Greenchain, Part 1: Current blockchains' big carbon footprints
Carbon emissions, as a key driver of environmental change, are coming increasingly under scrutiny by government regulators and in the court of investor opinion. Recent moves by the Biden administration to limit greenhouse gasses and by the SEC to force all public companies to disclose even low levels of carbon footprint impact have garnered significant media attention – reporting and compliance trends that are only likely to accelerate over time as the effects of climate change become more visible and pronounced.
The two most popular public blockchains, Bitcoin and Ethereum, employ a Proof-of-Work algorithm that consumes vast amounts of processing power, with Bitcoin alone using around 136 Terawatt-hours of electricity per year, more than the Netherlands or Argentina. Not only are these public chains massively inefficient on a per-transaction basis, but their power-hungry algorithms have inevitably led to block construction – known as mining – migrating to countries where environment laws are weaker and electrical power is produced from dirty sources, such as coal. This environmentally destructive footprint is inconsistent with the environmental stance of most US public companies, the US government’s focus on carbon footprint reduction, and in the court of public opinion.
Signs of climate change routinely make headlines … media attention that is increasingly shared with government and private industry attempts to control greenhouse gas emissions.
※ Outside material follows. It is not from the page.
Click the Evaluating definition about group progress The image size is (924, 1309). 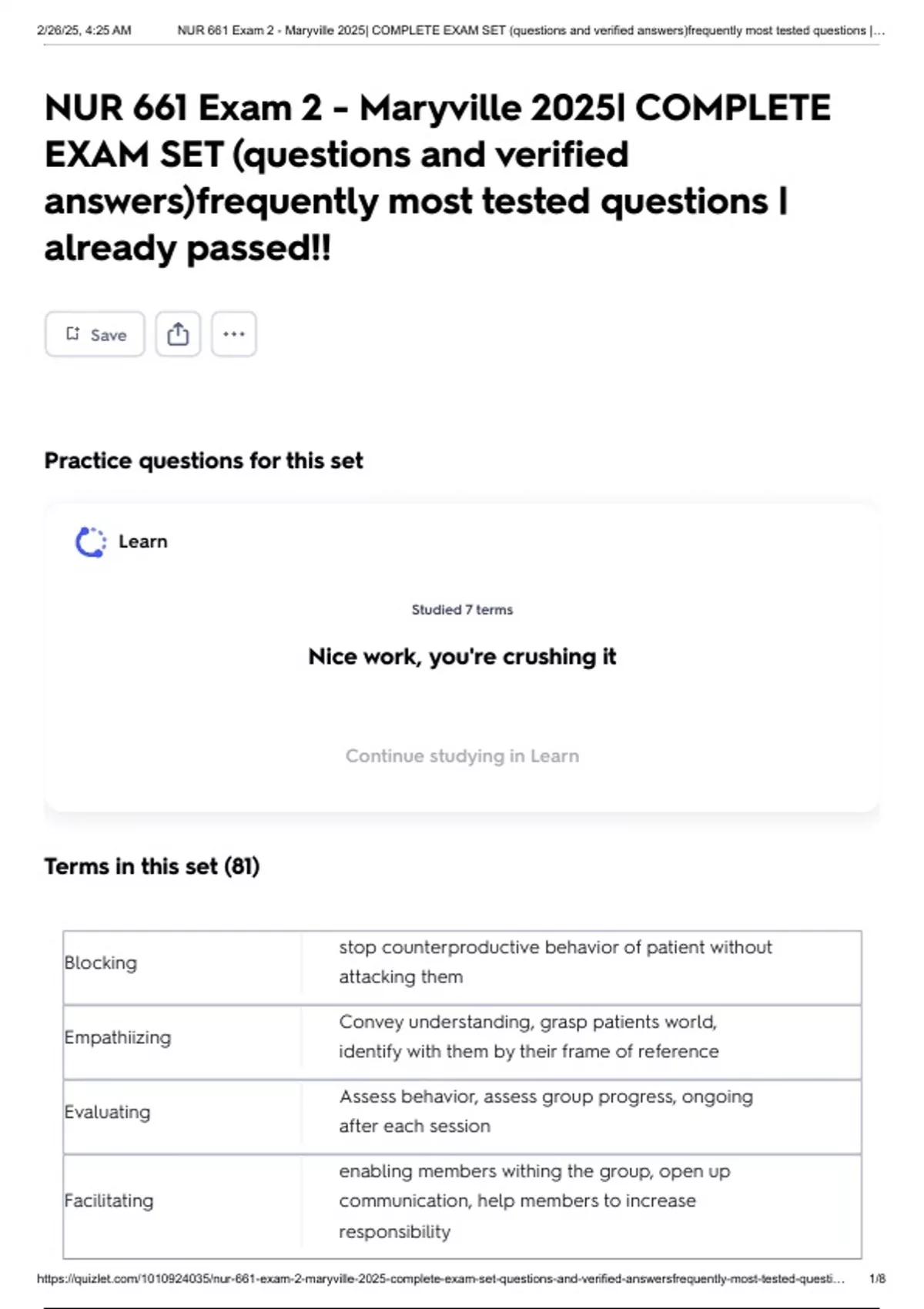545,1111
Steps by the current US administration to reduce carbon footprints and their resulting environmental damage include a variety of programs targeting supply chains, power production, and – most recently – SEC reporting requirements for public companies. While lowering greenhouse emissions and improving IT efficiency has been on the minds of CIOs for some time, this increased transparency and accountability is just the beginning of a push for compliance that will eventually rival SOC and PCI in its impact on R&D, business operations, and investor reporting. Companies, especially larger enterprises, need to begin planning now for the inevitable impact of exposing their IT portfolio choices to the broader public.
Blockchain technologies offer companies a promising new platform for building everything from operational data store (ODS) systems that can span public cloud providers to secure partner data sharing that replaces conventional API-based solutions with blockchain-powered “Smart APIs”.
However, leveraging first generation blockchain technologies comes with unacceptable environmental costs:
Ethereum, originally touted as the “world computer”, shares with Bitcoin an environmentally destructive Proof-of-Work algorithm that is actually designed to consume vast amounts of computing power as a mechanism to disincent fraud. Regardless of the technical advantages or disadvantages of this particular approach, it has led in practice to block mining shifting to countries with the lowest cost of electricity … inevitably based on dirty production methods including coal mining that exacerbate pollution and carbon footprint. Bitcoin, e.g., already consumes more electricity per year than some entire countries – expanding the use of Ethereum by 10-20 orders of magnitude, as would be required to give it the processing capability of conventional IT operational systems – would have untold impact on the environment using the existing approach. While the Ethereum community has long discussed moving to more efficient mechanisms, progress has been slow and lacking in real-world impact for the last several years.
Private and permissioned chains, a category dominated by Hyperledger Fabric, continue to rely on last-century “scale to peak capacity” approaches. Unlike modern cloud native systems designed to exploit more efficient container packing and serverless technologies, Hyperledger Fabric, Quorum, and other “private chains” rely on single server deployments that offer no internal scaling mechanisms and that cannot be easily spun up or down, defeating attempts to apply auto-scaling or other capacity management techniques. This leads to an “always on” solution that employs 100% of computing, database, and storage capacity 24x7x365…even if no actual work is being performed.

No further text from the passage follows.